I was asking this in earnest and not to discredit anybody.
Like i said, I commented after reading the first couple of paragraphs, which to me sound like LLM-assisted fiction (it does not mean they are, I was hoping for someone to clear that up):
> During my recent journey to Berlin—a city where every street corner whispers secrets of a divided past—I uncovered the chilling reality of "Zersetzung."
> This was not just another research assignment; it was an immersive exploration into the dark art of psychological warfare.
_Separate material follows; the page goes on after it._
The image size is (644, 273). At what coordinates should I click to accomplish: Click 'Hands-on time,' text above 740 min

> Amidst the solemn corridors of historic museums, I engaged with former STASI operatives and leading experts, drawing on my extensive background in human intelligence and interrogations.
> Their firsthand accounts and my rigorous investigation reveal how East Germany's covert strategy was designed to systematically dismantle not only dissent but the very essence of a person's identity
No first-hand account is referenced in detail later, the article goes on in a weirdly encyclopedic style, given the introduction. It also jumps to equating the Stasi with modern types of discourse silencing.
Which might have merit! Just seemed weird given the beginning of the article.
Berlin doesn't seem to have any special relevance later in the article, but the author says that this is based on "firsthand accounts" and that their "rigorous investigation reveal how East Germany's covert strategy was designed".
I have previously read things and watched films about the Stasi (an important and interesting subject).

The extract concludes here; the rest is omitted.